# Why CrossPy?

Heterogeneous architectures, typically consisting of CPU and GPU-based systems, have become ubiquitous in clusters for scientific computing and machine learning.
To harness the power of these architectures, libraries and packages have been developed in Python, the dominant programming language for scientific computing applications. [NumPy][1]/[SciPy][2] has emerged as a fundamental library for scientific computing on CPU hosts, while [CuPy][3] has been developed for GPU accelerators.
Although they work efficiently with respect to the specific architecture, the challenge of programming with a mix of the libraries is left to the programmer.

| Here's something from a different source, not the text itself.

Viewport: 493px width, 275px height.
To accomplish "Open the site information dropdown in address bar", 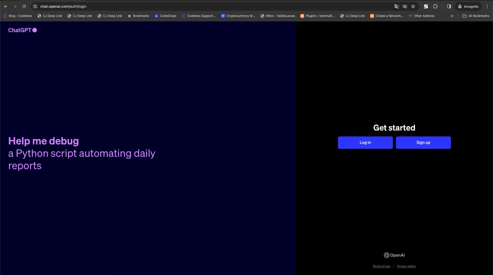I will (x=35, y=6).
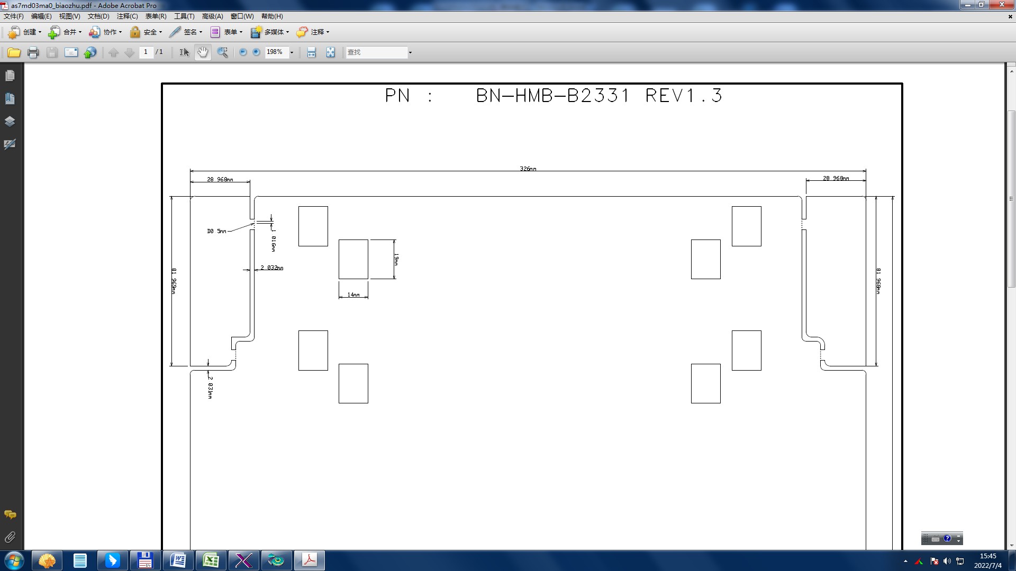Toggle the Select text tool
This screenshot has height=571, width=1016.
pyautogui.click(x=184, y=52)
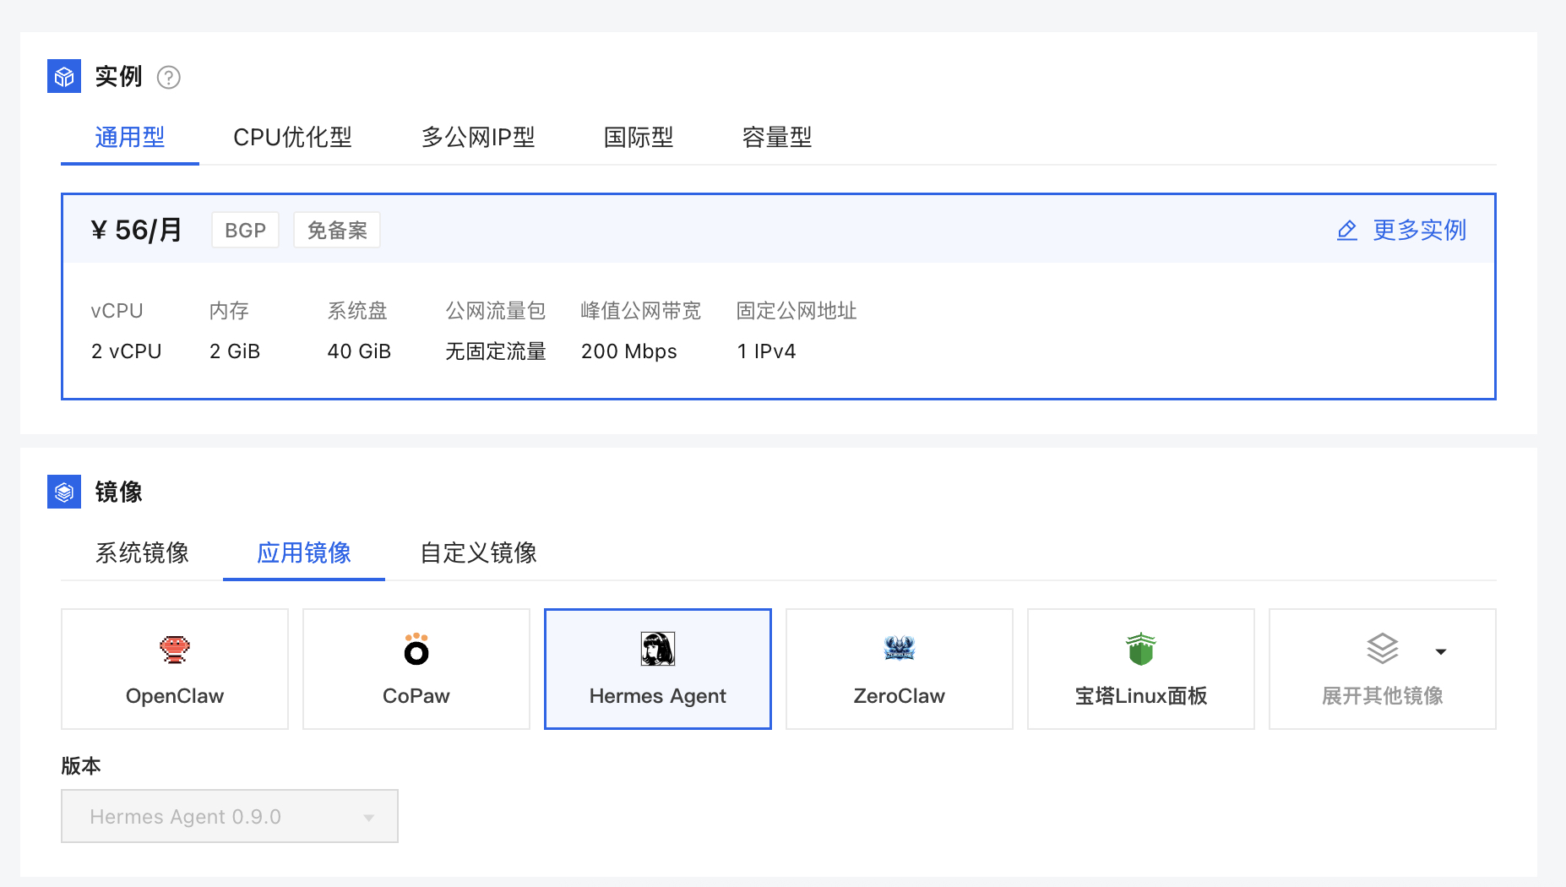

[1]: https://numpy.org/doc/stable/index.html
[2]: https://scipy.org
[3]: https://docs.cupy.dev/en/stable/index.html

Here is a simple example of array addition. On a CPU host, we use [NumPy][1]:

In [1]:
import numpy as np

a = np.random.rand(10)
b = np.random.rand(10)
c = a + b
print(c)

[0.56178508 0.83718242 0.34234627 1.66146186 0.76599034 0.4140401
 0.64815243 0.47140767 0.40633476 1.77319491]


Simple. By replacing `numpy` with `cupy`, we get a single-GPU implementation:

In [2]:
import cupy as cp

with cp.cuda.Device(0):
    ag = cp.random.rand(10)
    bg = cp.random.rand(10)
    cg = ag + bg
print(cg)

[0.89871743 1.0159016  0.79963647 1.32453652 0.55732429 0.58419898
 1.17315572 1.43277415 1.00451392 1.51350342]


Simple, too. Well, what if we want to (or have to when the array is too large to reside on a single device) make use of multiple devices?
Say, half computation with a CPU and half with a GPU:

In [3]:
dummy_large_number = 10

# conceptually
a_origin = np.random.rand(dummy_large_number)
b_origin = np.random.rand(dummy_large_number)

a_first_half = a_origin[:dummy_large_number // 2]
b_first_half = b_origin[:dummy_large_number // 2]
c_first_half = a_first_half + b_first_half

with cp.cuda.Device(0):
    a_second_half = cp.asarray(a_origin[dummy_large_number // 2:])
    b_second_half = cp.asarray(b_origin[dummy_large_number // 2:])
    c_second_half = a_second_half + b_second_half

c = np.concatenate((c_first_half, cp.asnumpy(c_second_half)))
print(c)

[1.95264092 0.68129014 0.86476446 1.15659911 1.38821283 1.54767908
 1.51356108 1.16500384 0.12428594 1.62914811]


Already looks cumbersome. Similarly, we can use two GPUs with minimal changes to the example above but without reducing the complexity of programming.

Now, let's see how CrossPy programs this:

In [4]:
import crosspy as xp

ax = xp.array([a_first_half, a_second_half], axis=0)
bx = xp.array([b_first_half, b_second_half], axis=0)
cx = ax + bx
print(cx)

array([1.95264092, 0.68129014, 0.86476446, 1.15659911, 1.38821283])@<CPU 0>; array([1.54767908, 1.51356108, 1.16500384, 0.12428594, 1.62914811])@<CUDA Device 0>


As simple as the first example! CrossPy handles the complexity of cross-device manipulation and thus eliminates the burden of tedious programming. The printed `cx` is a CrossPy array across two devices where the range `[0:5]` is on one and `[5:10]` is on the other.

In [5]:
print(cx.shape)
print(cx.device)

(10,)
[<CPU 0>, <CUDA Device 0>]


We can also start from the original large array and let CrossPy handle the partitioning, without adding to the lines of code:

In [6]:
from crosspy import cpu, gpu

ax = xp.array(a_origin, distribution=[cpu(0), gpu(0)], axis=0)
bx = xp.array(b_origin, distribution=[cpu(0), gpu(0)], axis=0)
cx = ax + bx
print(cx)

array([1.95264092, 0.68129014, 0.86476446, 1.15659911, 1.38821283])@<CPU 0>; array([1.54767908, 1.51356108, 1.16500384, 0.12428594, 1.62914811])@<CUDA Device 0>


This example shows the power of CrossPy that, for a single-device implementation to migrate to a multi-device version, we only need to initialize the arrays with CrossPy and specify how we want the array to be distributed.

Here we highlight an incomplete list of CrossPy features:

- [Flexible data distribution (including uniform partitioning and arbitrary coloring)](start/quickstart.ipynb#array-creation)

- [Distribution-agnostic data transfer interfaces](start/quickstart.ipynb#array-creation)


More details can be found in this documentation.